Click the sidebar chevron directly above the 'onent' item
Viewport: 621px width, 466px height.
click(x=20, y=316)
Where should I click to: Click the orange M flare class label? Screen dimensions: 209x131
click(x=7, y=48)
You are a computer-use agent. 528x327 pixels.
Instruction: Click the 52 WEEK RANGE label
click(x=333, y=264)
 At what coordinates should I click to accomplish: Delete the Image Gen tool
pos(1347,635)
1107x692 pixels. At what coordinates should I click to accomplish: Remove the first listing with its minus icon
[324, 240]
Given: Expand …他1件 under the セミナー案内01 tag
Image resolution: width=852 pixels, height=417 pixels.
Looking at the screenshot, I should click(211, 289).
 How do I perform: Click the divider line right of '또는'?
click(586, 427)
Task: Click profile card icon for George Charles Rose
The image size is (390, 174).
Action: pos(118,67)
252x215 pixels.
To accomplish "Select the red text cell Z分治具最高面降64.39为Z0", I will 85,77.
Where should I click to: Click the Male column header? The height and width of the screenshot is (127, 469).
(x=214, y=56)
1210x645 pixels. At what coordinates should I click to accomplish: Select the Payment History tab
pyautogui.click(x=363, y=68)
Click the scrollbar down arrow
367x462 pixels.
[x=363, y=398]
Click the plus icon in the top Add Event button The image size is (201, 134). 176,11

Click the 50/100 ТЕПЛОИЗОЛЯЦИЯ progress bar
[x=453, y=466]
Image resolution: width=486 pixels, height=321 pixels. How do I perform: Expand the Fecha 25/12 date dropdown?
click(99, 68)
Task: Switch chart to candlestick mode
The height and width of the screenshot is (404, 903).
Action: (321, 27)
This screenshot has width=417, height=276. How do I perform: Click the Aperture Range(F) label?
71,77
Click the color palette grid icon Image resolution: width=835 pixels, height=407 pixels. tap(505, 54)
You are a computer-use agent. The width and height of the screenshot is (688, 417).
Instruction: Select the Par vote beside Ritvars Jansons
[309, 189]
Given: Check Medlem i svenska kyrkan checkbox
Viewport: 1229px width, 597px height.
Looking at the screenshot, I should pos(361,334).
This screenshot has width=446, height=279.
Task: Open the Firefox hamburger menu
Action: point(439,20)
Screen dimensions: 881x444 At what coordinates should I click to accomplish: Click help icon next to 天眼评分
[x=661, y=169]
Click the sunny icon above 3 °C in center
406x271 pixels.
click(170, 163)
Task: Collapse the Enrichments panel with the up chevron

________

## Exercise goal
Please put the lines above into a numbered list, leaving out any blank lines.

## Result of the task
1. Click the sidebar chevron directly above the 'onent' item
2. Viewport: 621px width, 466px height.
3. click(x=20, y=316)
4. Where should I click to: Click the orange M flare class label? Screen dimensions: 209x131
5. click(x=7, y=48)
6. You are a computer-use agent. 528x327 pixels.
7. Instruction: Click the 52 WEEK RANGE label
8. click(x=333, y=264)
9.  At what coordinates should I click to accomplish: Delete the Image Gen tool
10. pos(1347,635)
11. 1107x692 pixels. At what coordinates should I click to accomplish: Remove the first listing with its minus icon
12. [324, 240]
13. Given: Expand …他1件 under the セミナー案内01 tag
14. Image resolution: width=852 pixels, height=417 pixels.
15. Looking at the screenshot, I should click(211, 289).
16.  How do I perform: Click the divider line right of '또는'?
17. click(586, 427)
18. Task: Click profile card icon for George Charles Rose
19. The image size is (390, 174).
20. Action: pos(118,67)
21. 252x215 pixels.
22. To accomplish "Select the red text cell Z分治具最高面降64.39为Z0", I will 85,77.
23. Where should I click to: Click the Male column header? The height and width of the screenshot is (127, 469).
24. (x=214, y=56)
25. 1210x645 pixels. At what coordinates should I click to accomplish: Select the Payment History tab
26. pyautogui.click(x=363, y=68)
27. Click the scrollbar down arrow
28. 367x462 pixels.
29. [x=363, y=398]
30. Click the plus icon in the top Add Event button The image size is (201, 134). 176,11
31. Click the 50/100 ТЕПЛОИЗОЛЯЦИЯ progress bar
32. [x=453, y=466]
33. Image resolution: width=486 pixels, height=321 pixels. How do I perform: Expand the Fecha 25/12 date dropdown?
34. click(99, 68)
35. Task: Switch chart to candlestick mode
36. The height and width of the screenshot is (404, 903).
37. Action: (321, 27)
38. This screenshot has width=417, height=276. How do I perform: Click the Aperture Range(F) label?
39. 71,77
40. Click the color palette grid icon Image resolution: width=835 pixels, height=407 pixels. tap(505, 54)
41. You are a computer-use agent. The width and height of the screenshot is (688, 417).
42. Instruction: Select the Par vote beside Ritvars Jansons
43. [309, 189]
44. Given: Check Medlem i svenska kyrkan checkbox
45. Viewport: 1229px width, 597px height.
46. Looking at the screenshot, I should pos(361,334).
47. This screenshot has width=446, height=279.
48. Task: Open the Firefox hamburger menu
49. Action: point(439,20)
50. Screen dimensions: 881x444 At what coordinates should I click to accomplish: Click help icon next to 天眼评分
51. [x=661, y=169]
52. Click the sunny icon above 3 °C in center
53. 406x271 pixels.
54. click(170, 163)
55. Task: Collapse the Enrichments panel with the up chevron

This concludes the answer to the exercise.